Genome-wide association study of heavy smoking and daily/nondaily smoking in the Hispanic Community Health Study / Study of Latinos (HCHS/SOL)
Saccone, N. L., Emery, L. S., Sofer, T., Gogarten, S. M., Becker, D. M., Bottinger, E. P., ... Kaplan, R. C. (2018). Genome-wide association study of heavy smoking and daily/nondaily smoking in the Hispanic Community Health Study / Study of Latinos (HCHS/SOL). Nicotine and Tobacco Research, 20(4), 448–457. DOI: 10.1093/ntr/ntx107
Introduction: Genetic variants associated with nicotine dependence have previously been identified, primarily in European-ancestry populations. No genome-wide association studies (GWAS) have been reported for smoking behaviors in Hispanics/Latinos in the U.S. and Latin America, who are of mixed ancestry with European, African, and American Indigenous components.
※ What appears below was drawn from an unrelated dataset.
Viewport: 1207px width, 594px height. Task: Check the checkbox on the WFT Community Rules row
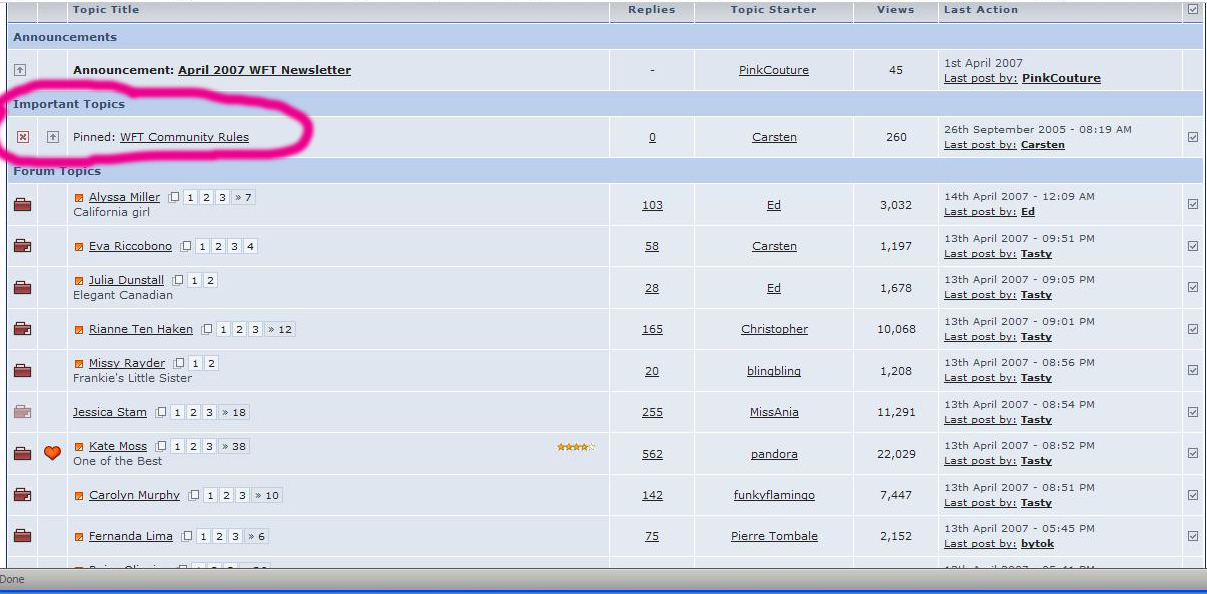[x=1192, y=137]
Methods: We examined genetic associations with smoking behaviors in the Hispanic Community Health Study/Study of Latinos (HCHS/SOL) [N=12,741 with smoking data, 5,119 ever smokers], using ~2.3 million genotyped variants imputed to the 1000 Genomes Project phase 3. Mixed logistic regression models accounted for population structure, sampling, relatedness, sex, and age.
Results: The known region of CHRNA5, which encodes the α5 cholinergic nicotinic receptor subunit, was associated with heavy smoking at genome-wide significance (p ≤ 5×10-8) in a comparison of 1,929 ever smokers reporting cigarettes-per-day (CPD) > 10 versus 3,156 reporting CPD ≤ 10. The functional variant rs16969968 in CHRNA5 had a p-value of 2.20×10-7 and odds ratio of 1.32 for the minor allele (A); its minor allele frequency was 0.22 overall and similar across Hispanic/Latino background groups (Central American=0.17; South American=0.19; Mexican=0.18; Puerto Rican=0.22; Cuban=0.29; Dominican=0.19). CHRNA4 on chromosome 20 attained p < 10-4, supporting prior findings in non-Hispanics. For nondaily smoking, which is prevalent in Hispanic/Latino smokers, compared to daily smoking, loci on chromosomes 2 and 4 achieved genome-wide significance; replication attempts were limited by small Hispanic/Latino sample sizes.
Conclusions: Associations of nicotinic receptor gene variants with smoking, first reported in non-Hispanic European-ancestry populations, generalized to Hispanics/Latinos despite different patterns of smoking behavior.